Sebanyak 9 42 970 pemilih tambahan kemungkinan akan dihapus dari daftar pemilih akhir di Benggala Barat bahkan ketika Komisi Pemilihan Umum sedang memeriksa ulang dokumen tiga juta pemilih lainnya sebagai bagian dari Revisi Intensif Khusus di negara bagian tersebut, pejabat tinggi panel pemungutan suara mengatakan pada hari Kamis.

Gambar representatif. (PTI)

Pejabat Komisi Eropa yang mengetahui masalah ini mengatakan bahwa jumlah pemilih yang ditemukan tidak memenuhi syarat untuk dimasukkan dalam daftar akhir setelah verifikasi dokumen, telah melonjak hingga 4 44 970

“Sementara sekitar 4 98 000 pemilih tidak hadir dalam dengar pendapat, 4 44 970 lainnya dinyatakan tidak memenuhi syarat, sehingga jumlah kemungkinan penghapusan menjadi sekitar 9 42 970 Jumlah ini kemungkinan akan terus meningkat karena pemeriksaan dokumen akan berlanjut hingga 21 Februari,” kata seorang pejabat elderly Komisi Eropa.

Yang pasti, kemungkinan penghapusan ini merupakan tambahan dari 5, 8 juta nama yang sudah dihapus dari daftar draft.

Sementara itu, hanya dua hari sebelum batas waktu pemeriksaan dan pembuangan dokumen terkait SIR di Benggala Barat berakhir, KPU telah mengirimkan dokumen sekitar tiga juta pemilih untuk diperiksa ulang.

Perlu diketahui, dokumen-dokumen tersebut diperiksa ulang oleh ERO dan eros setelah pengamat dan pengamat mikro menemukan kesalahan pada dokumen tersebut.
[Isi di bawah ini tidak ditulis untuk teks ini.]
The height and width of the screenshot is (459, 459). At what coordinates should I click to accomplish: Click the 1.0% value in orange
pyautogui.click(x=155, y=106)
Di antara dokumen-dokumen tersebut, ada yang tidak dapat dibaca, dan ada pula yang tidak sah.

“Ini terkait dengan kasus di mana dokumen ditemukan tidak terbaca atau ada dokumen yang diunggah tanpa izin. Dalam beberapa kasus, tidak ada dokumen yang diunggah,” kata pejabat tersebut.

SIR diluncurkan di negara bagian itu pada 4 November 2025 dan rancangan daftar pemilih diterbitkan pada 16 Desember tahun lalu. Sekitar 5, 8 juta nama pemilih yang tidak hadir, berpindah tetap, meninggal dunia, dan pemilih ganda terhapus dalam daftar pemilih. Hampir 15, 2 juta pemilih lainnya, yang namanya tidak dapat dipetakan dalam daftar pemilih tahun 2002 dan memiliki formulir yang memiliki perbedaan logika, dipanggil untuk menghadiri sidang yang dimulai pada tanggal 17 Desember. Proses sidang selesai pada tanggal 14 Februari.

“Daftar pemilih akan terus diperbarui karena beberapa pemilih mungkin meninggal dan ada yang berpindah alamat. Jika nama seseorang tidak muncul dalam daftar pemilih, ia masih dapat mengajukan permohonan setelah mengisi Formulir- 6 Jika nama seseorang ada dalam daftar pemilih, namun tidak muncul dalam daftar akhir, ia dapat mengajukan banding ke Pejabat Pemilihan Distrik dan kemudian ke chief executive officer,” kata seorang pejabat senior

Daftar pemilih terakhir dijadwalkan akan dipublikasikan pada 8 Februari, setelah itu ECI kemungkinan akan mengumumkan tanggal pemilihan majelis di Benggala Barat.

“Jika Petugas Pemilu Distrik memerlukan lebih banyak waktu untuk memeriksa dan membuang dokumen, kami akan meminta ECI untuk memperpanjang tanggal publikasi daftar akhir setelah tanggal 28 Februari,” kata Manoj Kumar Agarwal, kepala petugas pemilu di Benggala Barat.